Le spectre de Fier-à-Bras ne devait pas être bien loin, car un éclat de rire grinça aux oreilles de frère Bruno. En même temps la voix de Jeannin s’éleva vers l’autre bout du pont.

— Est-ce vous, mon digne frère ? demanda-t-elle.

— C’est moi, répondit le moine convers ; mais pourquoi ris-tu par cette triste nuit, petit Jeannin ?

Le premier éclair entr’ouvrit la nuit et montra le visage du bon écuyer, qui, certes, n’était point trop joyeux.

— Pourquoi je ris ? répéta-t-il sans comprendre.

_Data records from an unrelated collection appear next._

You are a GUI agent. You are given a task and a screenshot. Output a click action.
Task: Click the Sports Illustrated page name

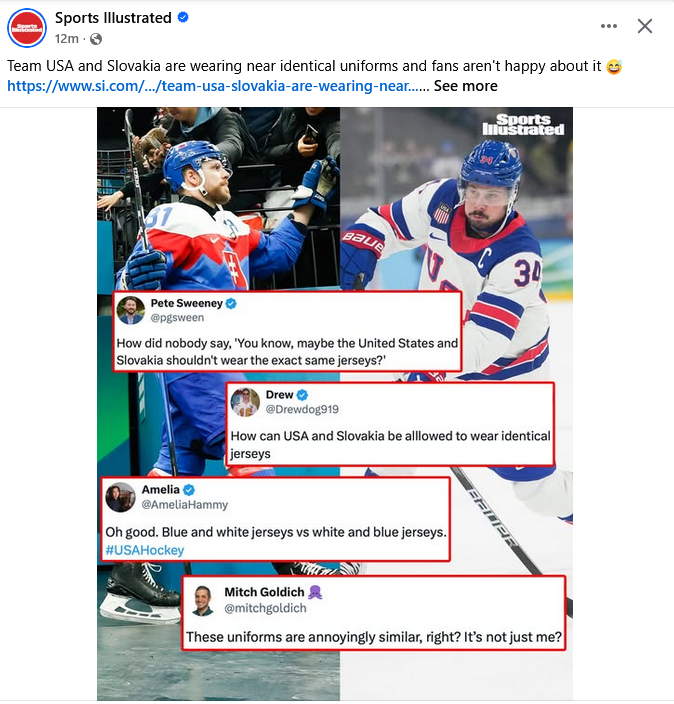[x=114, y=18]
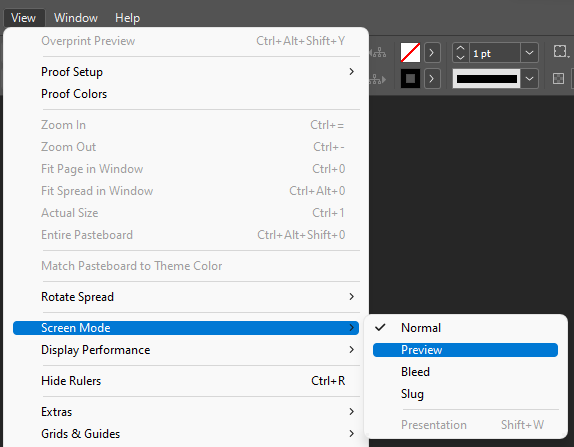Open the stroke weight dropdown
574x447 pixels.
[529, 53]

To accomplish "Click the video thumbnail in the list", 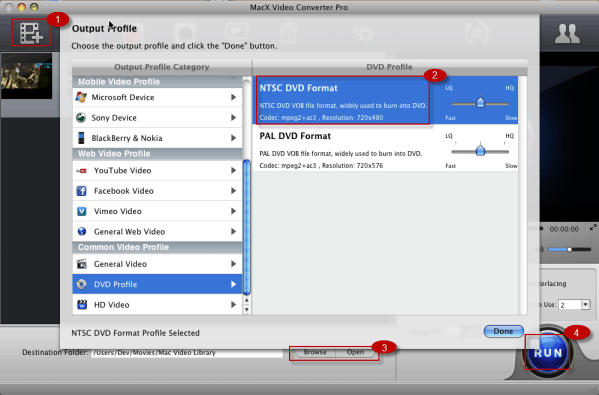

— Ne t’ai-je pas entendu rire ?

— Non, mon frère ; je croyais que c’était vous ou votre compagnon.

— Mon compagnon ? répéta frère Bruno a son tour. Puis se reprenant un peu confus, il ajouta : Bien, bien, petit Jeannin, je sais ce que tu veux dire. Quand je chemine, seul, la nuit, j’ai coutume de réciter tout haut mes patenôtres… Mais arrivons au fait, je te prie, et ne perdons pas de temps précieux en paroles inutiles. T’ai-je raconté jamais, petit Jeannin, la bonne aventure du Malandrin Pierre d’Acigné, qui détroussa, sur ce pont même où nous sommes, dom Vincent, prieur des bénédictins de Cancale ? Il ne faisait pas encore nuit close, et dom Vincent venait tranquillement sur sa mule.

Jeannin lui serra fortement le bras.

— Avez-vous confiance en moi, mon frère ? demanda-t-il.

— Presque autant que si tu étais gentilhomme, mon petit Jeannin, répondit Bruno sans hésiter.